Kongre baskınını Evrensel’e değerlendiren Kaliforniya Üniversitesinden Sosyoloji Profesörü Cihan Tuğal, yaşanan süreci şöyle değerlendirdi:
"Bu işi çok yakından takip eden gazeteciler bu tarz şeylerin olabileceği uyarısını yapıyorlardı ama bu düzeyde bir şeyi bence kimse beklemiyordu. Darbe olabileceği gibi bir ihtimalden bahsedenlerin tezleri çok rahat çürütülebiliyordu çünkü bu bir darbe değil, bunun altını çizelim. Darbe olabilmesi için asker ya da polis katılımı olması lazım. Şu anda bu işin polisin izniyle gerçekleştiğini görüyoruz ama bu tam bir aktif katılım değil. Bu daha çok aşırı sağın uyarı niteliğindeki bir eylemi. Ancak böyle pasif bir polis desteği, kongre binasının basılmasının adını da açık bir 'faşist tehdit' olarak koymak lazım. Bu kadarını aklı başında kimse beklemiyordu. Burada çok açık faşist bir komplo söz konusu. Örgütlü bir kitle kalkışması, meclisin ele geçirilme durumu var."
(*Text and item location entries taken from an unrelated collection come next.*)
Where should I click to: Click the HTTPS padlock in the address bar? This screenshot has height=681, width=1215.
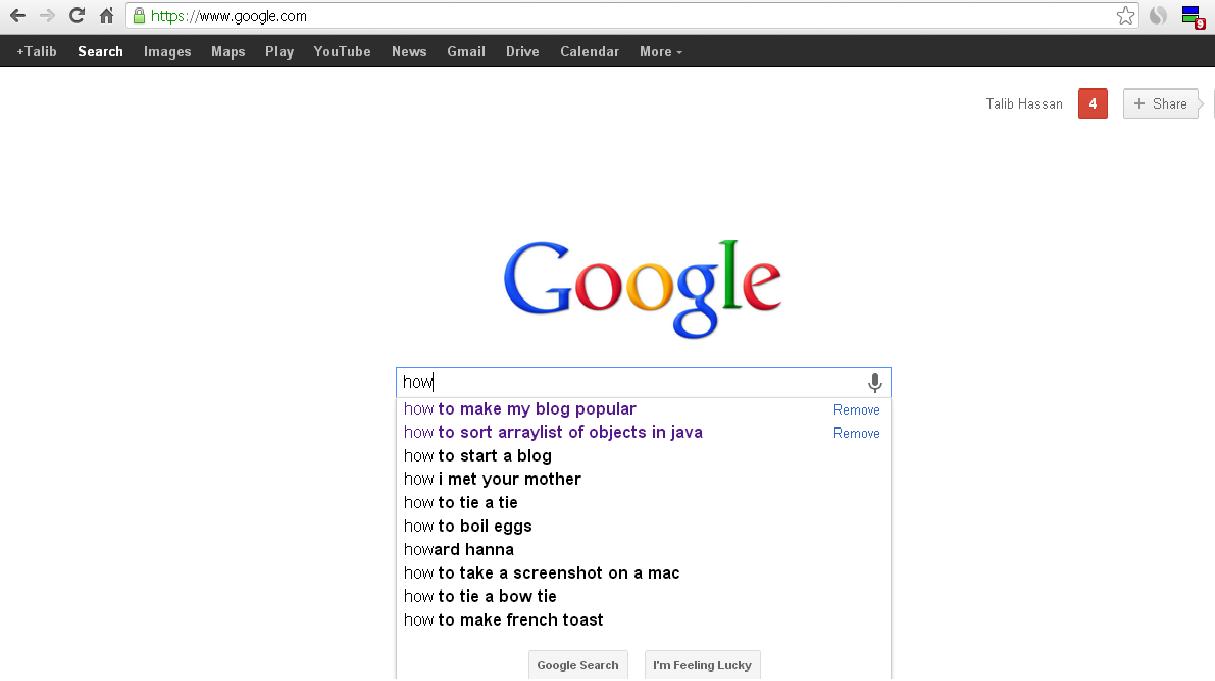pos(139,16)
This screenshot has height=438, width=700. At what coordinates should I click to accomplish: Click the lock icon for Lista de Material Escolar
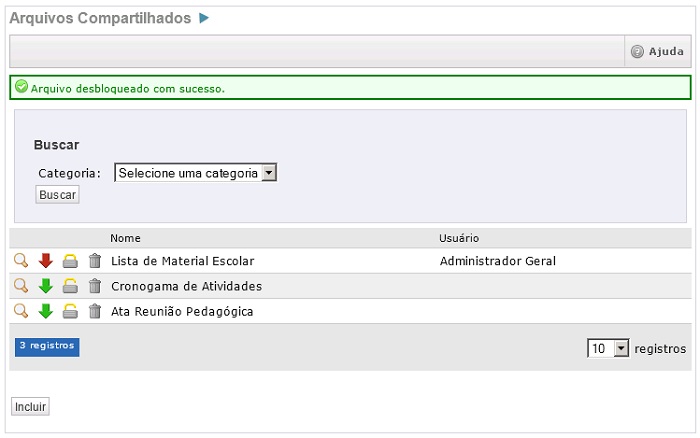[70, 261]
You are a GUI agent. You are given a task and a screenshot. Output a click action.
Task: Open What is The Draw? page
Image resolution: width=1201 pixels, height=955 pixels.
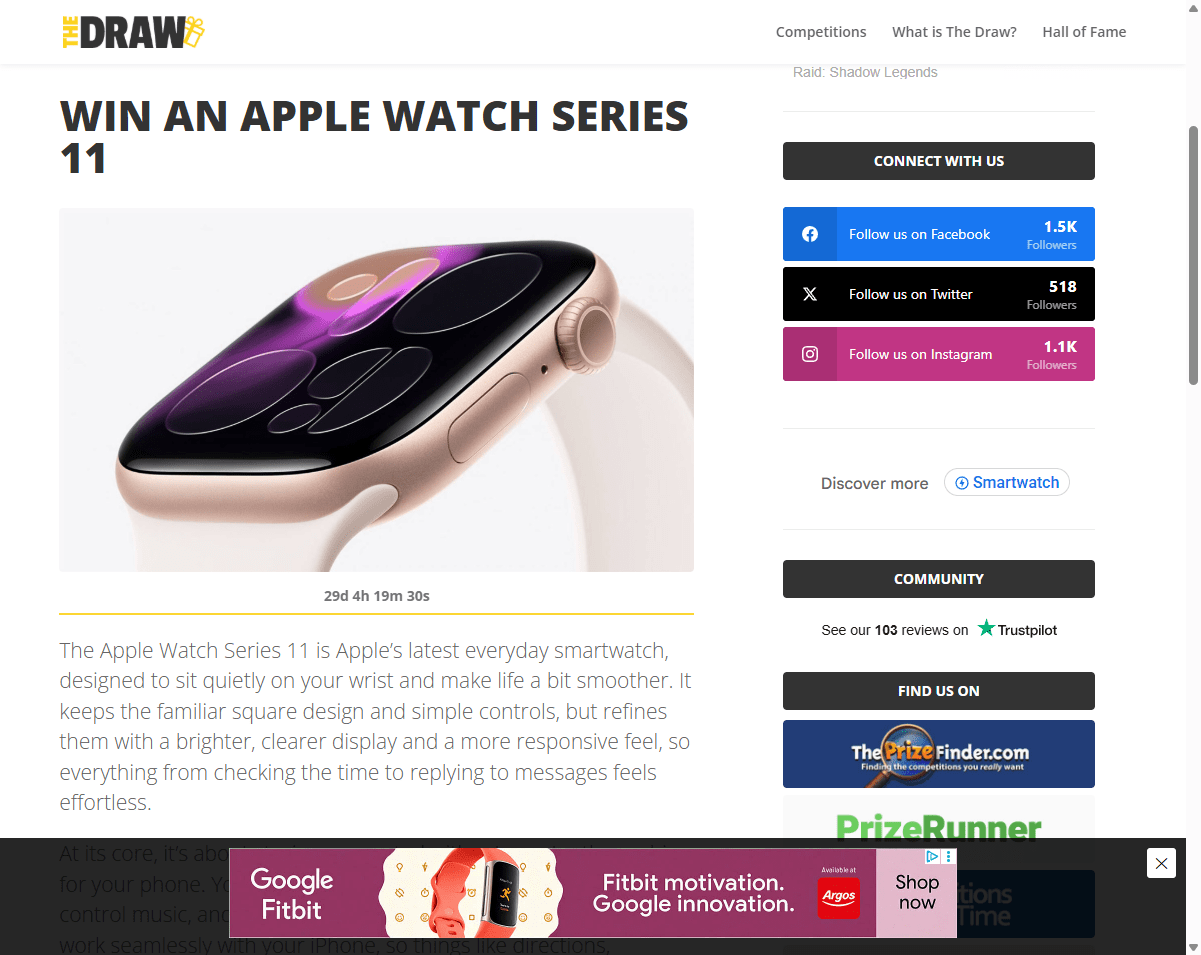(954, 32)
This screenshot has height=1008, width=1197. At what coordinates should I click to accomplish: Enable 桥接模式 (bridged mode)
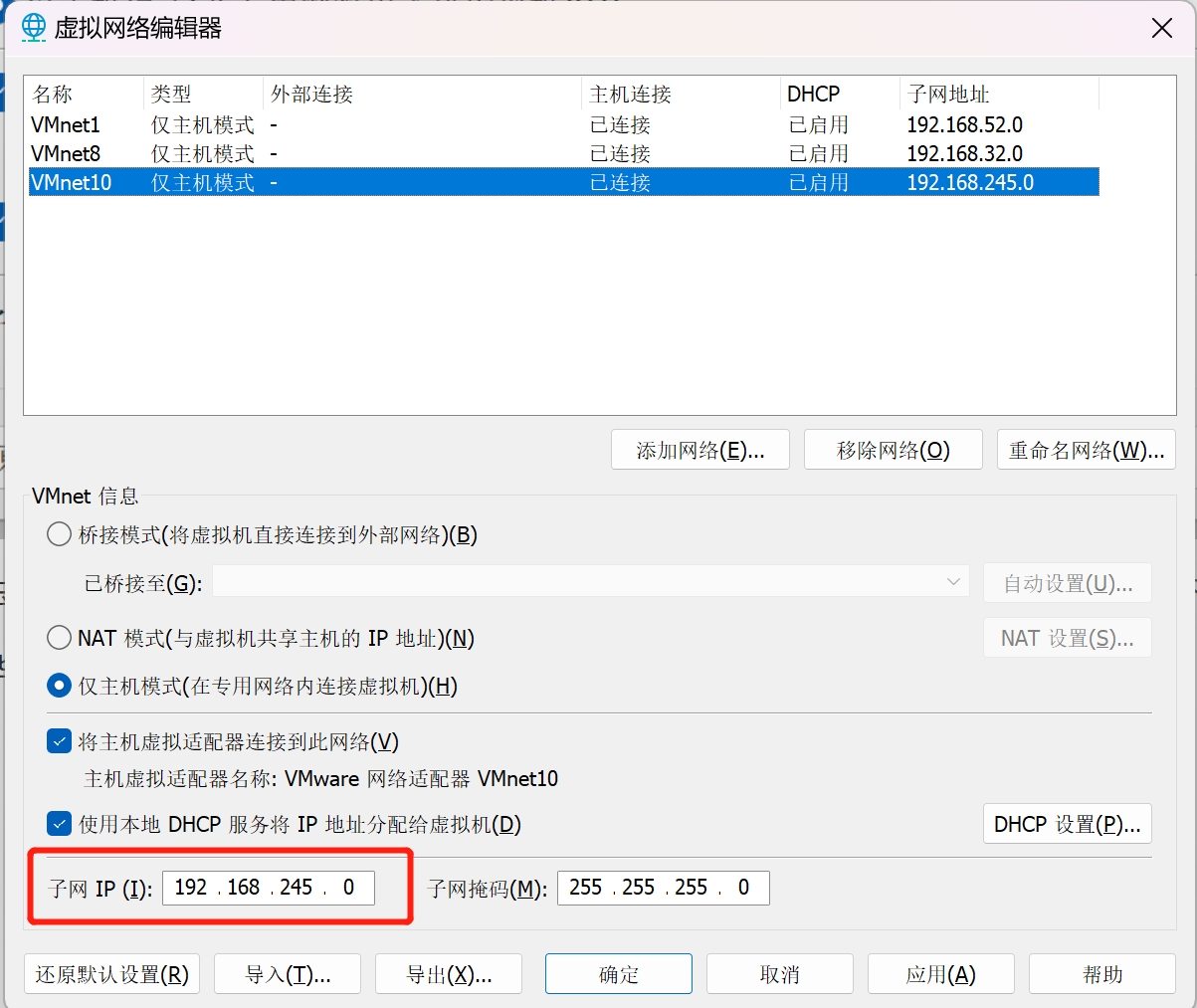[x=59, y=533]
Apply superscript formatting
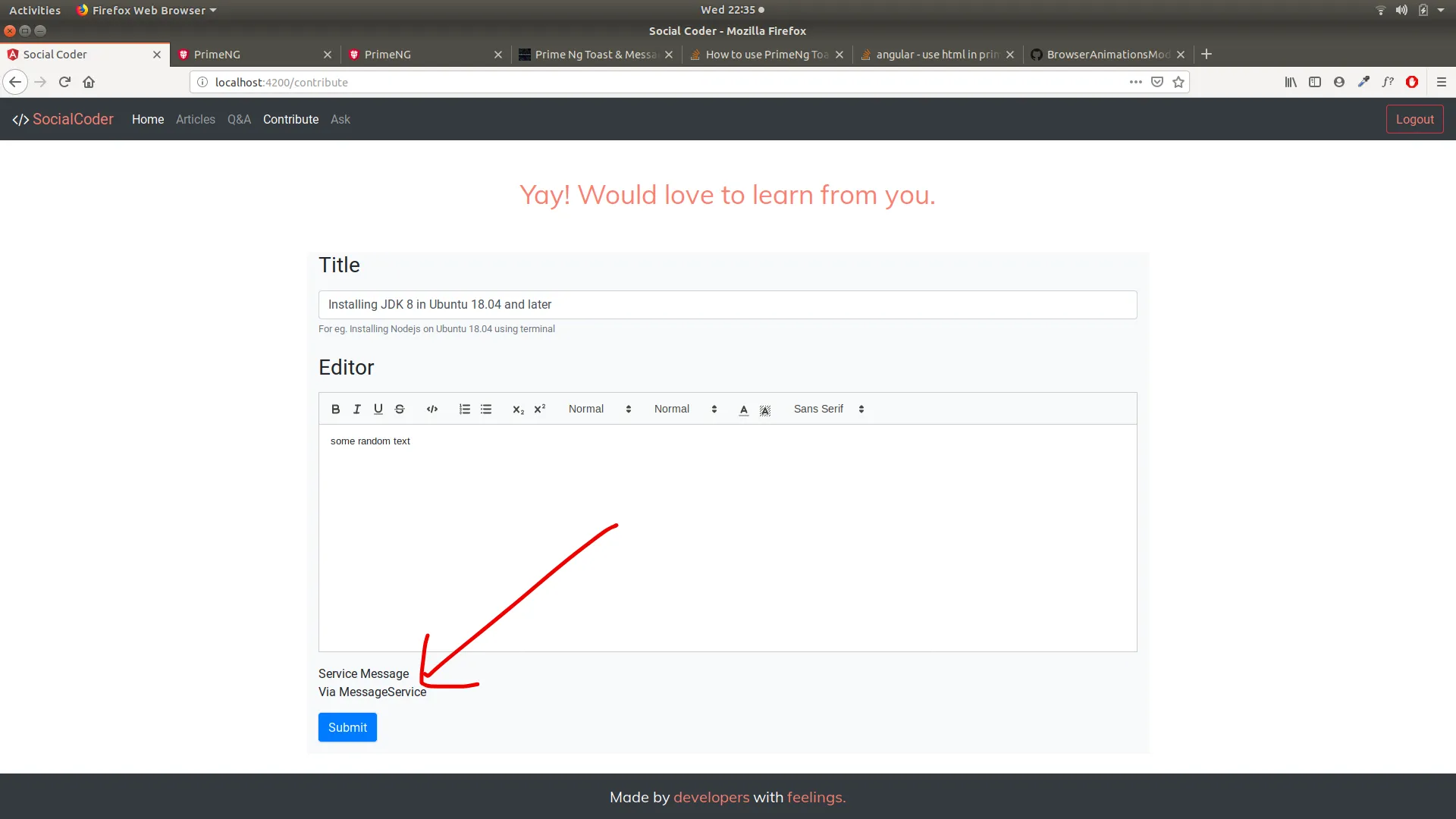The width and height of the screenshot is (1456, 819). tap(540, 409)
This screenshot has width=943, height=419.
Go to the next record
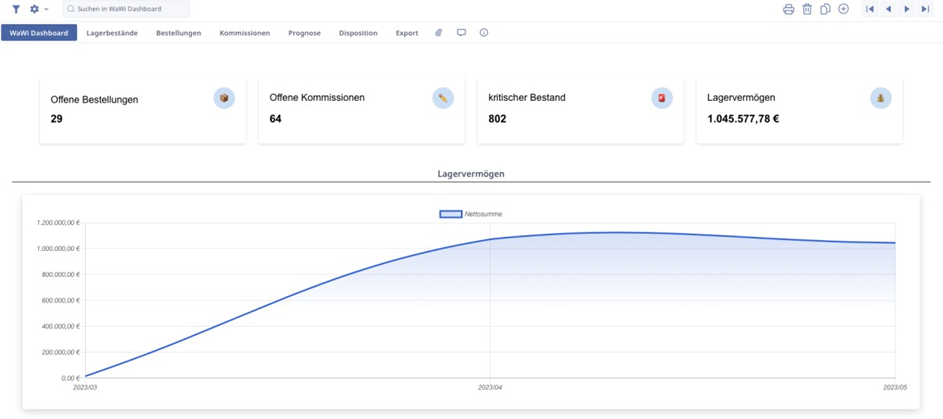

3- TRUMP’IN TAVRI NASILDI?
Trump, destekçilerinin Kongre binasını işgal ettiği sıralarda attığı Twitter mesajında eylemlerini barışçıl bir şekilde sürdürmeleri çağrısında bulundu. Ancak Trump’ın açıklaması, olayların durdurmak için yeterli olmadı.
Daha sonra Trump, Twitter hesabından bir dakikalık bir video yayımladı. Trump, bu videoda seçimlere usulsüzlük karıştığı yönündeki iddialarını yinelerken, destekçilerine eve dönmeleri çağrısı yaptı.
4- BIDEN NE YAPTI?
ABD’nin seçilmiş başkanı Joe Biden, geçiş dönemi çalışmalarını sürdürdüğü Delaware'de kameraların karşısına geçti.
Biden, "Başkan Trump'tan şimdi ulusal televizyona çıkarak yeminini ve anayasal görevini yerine getirmesini ve bu işgale son verilmesi çağrısında bulunması istiyorum. Bu bir protesto değil, başkaldırıdır. Bütün dünya bizi izliyor" dedi.
5- TRUMP’IN PARTİSİ VE MEDYA NE DEDİ?
ABD yönetim sistemi içerisinde oldukça büyük bir sembolik öneme sahip olan Kongre binasına yapılan saldırıya birçok kesimden sert tepki geldi.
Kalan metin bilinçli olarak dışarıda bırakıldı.